Extreme bushfire phenomena – like deep flaming and fire storms – are becoming more frequent, but have always been hard to predict.
A new fire safety system, designed to complement the current system, could help to forecast when these extreme events might happen in southeastern Australia, giving authorities and the public more time to respond appropriately.
“The fires are having these new, unexpected and massive impacts,” says Rick McRae, an adjunct professor at the University of New South Wales Canberra, and developer of the system.
McRae first began working on this system two decades ago, following the 2003 Canberra bushfires, which burnt into the suburbs in a matter of hours.
Those fires saw 4 deaths and 435 injuries, along with the loss of 487 homes and 23 government or commercial buildings. Almost 70% of the Australian Capital Territory was burned.
“The 2003 fires, in my view, are the most scientifically important fires ever, because there’s so much to learn from them,” he says.
“Unfortunately, what climate change has done is to allow things to continue to escalate.”
The Canberra fires saw a pyrocumulonimbus cloud – a fire-induced thunderstorm.
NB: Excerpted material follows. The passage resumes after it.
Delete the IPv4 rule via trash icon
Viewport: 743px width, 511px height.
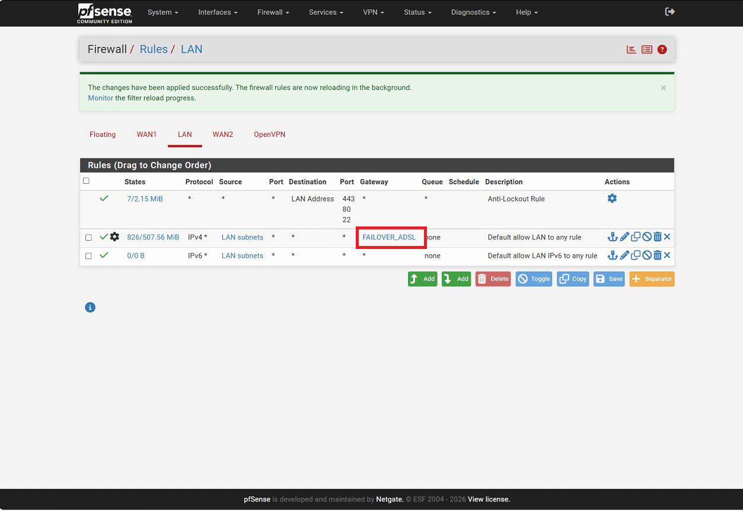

“These things are big, they go 15 kilometres up and they hit the top of the troposphere, the bottom of the stratosphere,” says McRae.
There was also a fire tornado caused by the extreme fire weather.
“There’s not just these fires that punch upwards into the next layer of the atmosphere. There’s also a type of fire that stays low. And it’s driven by what’s called the foehn wind,” says McRae.
Foehn winds are dry, warm winds that flow down slopes.
“During the Black Summer, they were the cause of about 50% of the bad fire impacts,” says McRae.
Both of these types of fire can exhibit “deep flaming”, where a fire front can go for hundreds or even thousands of metres rather than the more typical tens of metres.
“This new model is designed to include all these sorts of things that we’ve been learning,” says McRae.
“The Australian Fire Danger Rating System [AFRDS] is based on the standard type of fire, the line fire, and fire services in Australia do a very good job in mitigating the risk.
“But on top of that, we’ve got this new type of fire that’s driven by deep flaming. This new model is designed to augment what’s been put in place for normal fires and start to give people a better clue of when there’s going to be a switch to what we call dynamic fire behaviour.”
The model is hierarchical: its first level is at a regional and seasonal scale, using Canberra temperatures as a proxy for seasonal change. Then, it uses river drying data and finally weather forecasts to develop a risk rating for individual days.
It’s designed to work for “forested country between Brisbane and Melbourne”, according to McRae. It may also be useful in Tasmania, although it hasn’t been explicitly tested there.
McRae has used the model retrospectively to check bushfire conditions over the last 20 years, and found it to be highly accurate.
This year could bring more extremes, according to the model.
“Every time we go into a bad fire season, we expect things we haven’t seen before. So who knows what will come in the summer,” says McRae.
“It’s not just that things are getting warmer. It’s that interactions between things are changing.”
McRae has published a paper about the system in the Australian Journal of Emergency Management.